EXERCISE BRIEF:
Copy the lines below exactly. Start at the first and finish with the line containing "Given: Click the AH column header".

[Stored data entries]
--- START ---

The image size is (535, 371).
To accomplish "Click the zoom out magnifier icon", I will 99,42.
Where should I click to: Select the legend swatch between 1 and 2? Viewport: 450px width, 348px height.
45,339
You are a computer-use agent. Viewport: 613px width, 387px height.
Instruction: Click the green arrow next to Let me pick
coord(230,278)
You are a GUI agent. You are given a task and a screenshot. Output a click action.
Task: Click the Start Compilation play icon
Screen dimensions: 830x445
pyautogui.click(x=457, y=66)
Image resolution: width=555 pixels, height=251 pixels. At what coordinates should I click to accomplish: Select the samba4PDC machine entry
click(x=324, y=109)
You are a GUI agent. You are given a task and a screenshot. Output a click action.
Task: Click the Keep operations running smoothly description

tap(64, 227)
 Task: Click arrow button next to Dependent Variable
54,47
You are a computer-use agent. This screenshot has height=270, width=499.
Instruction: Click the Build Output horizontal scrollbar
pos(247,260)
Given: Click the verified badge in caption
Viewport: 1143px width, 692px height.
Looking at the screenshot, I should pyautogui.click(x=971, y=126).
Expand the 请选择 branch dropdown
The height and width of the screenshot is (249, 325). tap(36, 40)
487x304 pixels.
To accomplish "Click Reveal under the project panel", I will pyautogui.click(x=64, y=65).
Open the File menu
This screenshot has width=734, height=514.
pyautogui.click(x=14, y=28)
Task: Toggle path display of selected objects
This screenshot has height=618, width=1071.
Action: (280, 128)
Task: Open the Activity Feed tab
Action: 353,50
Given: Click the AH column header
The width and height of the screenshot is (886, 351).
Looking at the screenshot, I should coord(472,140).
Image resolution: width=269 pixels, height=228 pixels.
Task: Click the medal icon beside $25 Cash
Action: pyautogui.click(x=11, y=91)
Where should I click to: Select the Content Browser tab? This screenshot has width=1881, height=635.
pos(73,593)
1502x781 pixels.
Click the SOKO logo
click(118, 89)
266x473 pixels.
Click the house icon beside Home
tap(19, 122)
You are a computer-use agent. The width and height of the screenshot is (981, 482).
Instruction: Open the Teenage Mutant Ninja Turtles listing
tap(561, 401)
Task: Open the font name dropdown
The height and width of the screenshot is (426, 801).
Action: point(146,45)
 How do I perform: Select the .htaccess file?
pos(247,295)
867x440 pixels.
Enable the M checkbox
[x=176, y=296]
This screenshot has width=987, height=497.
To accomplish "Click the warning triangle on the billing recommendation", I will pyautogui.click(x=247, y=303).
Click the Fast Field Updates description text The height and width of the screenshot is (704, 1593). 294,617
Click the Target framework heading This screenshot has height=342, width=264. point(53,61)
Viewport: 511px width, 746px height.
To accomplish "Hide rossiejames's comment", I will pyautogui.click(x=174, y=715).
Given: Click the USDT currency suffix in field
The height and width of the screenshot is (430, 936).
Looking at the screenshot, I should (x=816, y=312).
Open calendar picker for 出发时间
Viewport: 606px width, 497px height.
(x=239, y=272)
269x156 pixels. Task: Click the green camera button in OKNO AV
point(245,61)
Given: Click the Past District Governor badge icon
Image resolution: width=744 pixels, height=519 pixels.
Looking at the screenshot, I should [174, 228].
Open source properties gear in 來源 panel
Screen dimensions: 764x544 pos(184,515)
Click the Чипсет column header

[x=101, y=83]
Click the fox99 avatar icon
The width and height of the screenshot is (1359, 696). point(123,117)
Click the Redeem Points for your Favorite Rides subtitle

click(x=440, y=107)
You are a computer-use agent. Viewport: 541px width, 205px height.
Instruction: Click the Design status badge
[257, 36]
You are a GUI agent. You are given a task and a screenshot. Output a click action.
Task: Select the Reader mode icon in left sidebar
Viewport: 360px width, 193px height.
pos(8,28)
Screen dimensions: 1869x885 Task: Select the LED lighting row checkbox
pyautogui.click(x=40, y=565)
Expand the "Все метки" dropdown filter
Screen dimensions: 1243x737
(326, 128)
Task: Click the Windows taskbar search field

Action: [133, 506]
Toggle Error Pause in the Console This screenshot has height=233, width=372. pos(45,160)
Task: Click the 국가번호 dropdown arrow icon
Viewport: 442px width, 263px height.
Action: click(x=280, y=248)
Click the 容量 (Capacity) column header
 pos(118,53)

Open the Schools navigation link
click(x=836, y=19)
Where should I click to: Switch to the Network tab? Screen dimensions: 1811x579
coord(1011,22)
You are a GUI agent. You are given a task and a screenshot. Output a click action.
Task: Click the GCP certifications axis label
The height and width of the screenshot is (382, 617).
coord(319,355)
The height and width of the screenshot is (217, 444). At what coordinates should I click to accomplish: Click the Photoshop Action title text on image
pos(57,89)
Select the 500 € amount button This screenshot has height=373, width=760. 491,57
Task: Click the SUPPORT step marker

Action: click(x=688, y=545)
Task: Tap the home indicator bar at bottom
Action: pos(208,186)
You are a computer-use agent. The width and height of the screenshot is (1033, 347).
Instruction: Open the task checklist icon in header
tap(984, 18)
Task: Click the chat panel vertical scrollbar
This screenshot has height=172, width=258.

--- END ---

WRITTEN REPLY:
The image size is (535, 371).
To accomplish "Click the zoom out magnifier icon", I will 99,42.
Where should I click to: Select the legend swatch between 1 and 2? Viewport: 450px width, 348px height.
45,339
You are a computer-use agent. Viewport: 613px width, 387px height.
Instruction: Click the green arrow next to Let me pick
coord(230,278)
You are a GUI agent. You are given a task and a screenshot. Output a click action.
Task: Click the Start Compilation play icon
Screen dimensions: 830x445
pyautogui.click(x=457, y=66)
Image resolution: width=555 pixels, height=251 pixels. At what coordinates should I click to accomplish: Select the samba4PDC machine entry
click(x=324, y=109)
You are a GUI agent. You are given a task and a screenshot. Output a click action.
Task: Click the Keep operations running smoothly description

tap(64, 227)
 Task: Click arrow button next to Dependent Variable
54,47
You are a computer-use agent. This screenshot has height=270, width=499.
Instruction: Click the Build Output horizontal scrollbar
pos(247,260)
Given: Click the verified badge in caption
Viewport: 1143px width, 692px height.
Looking at the screenshot, I should pyautogui.click(x=971, y=126).
Expand the 请选择 branch dropdown
The height and width of the screenshot is (249, 325). tap(36, 40)
487x304 pixels.
To accomplish "Click Reveal under the project panel", I will pyautogui.click(x=64, y=65).
Open the File menu
This screenshot has width=734, height=514.
pyautogui.click(x=14, y=28)
Task: Toggle path display of selected objects
This screenshot has height=618, width=1071.
Action: (280, 128)
Task: Open the Activity Feed tab
Action: 353,50
Given: Click the AH column header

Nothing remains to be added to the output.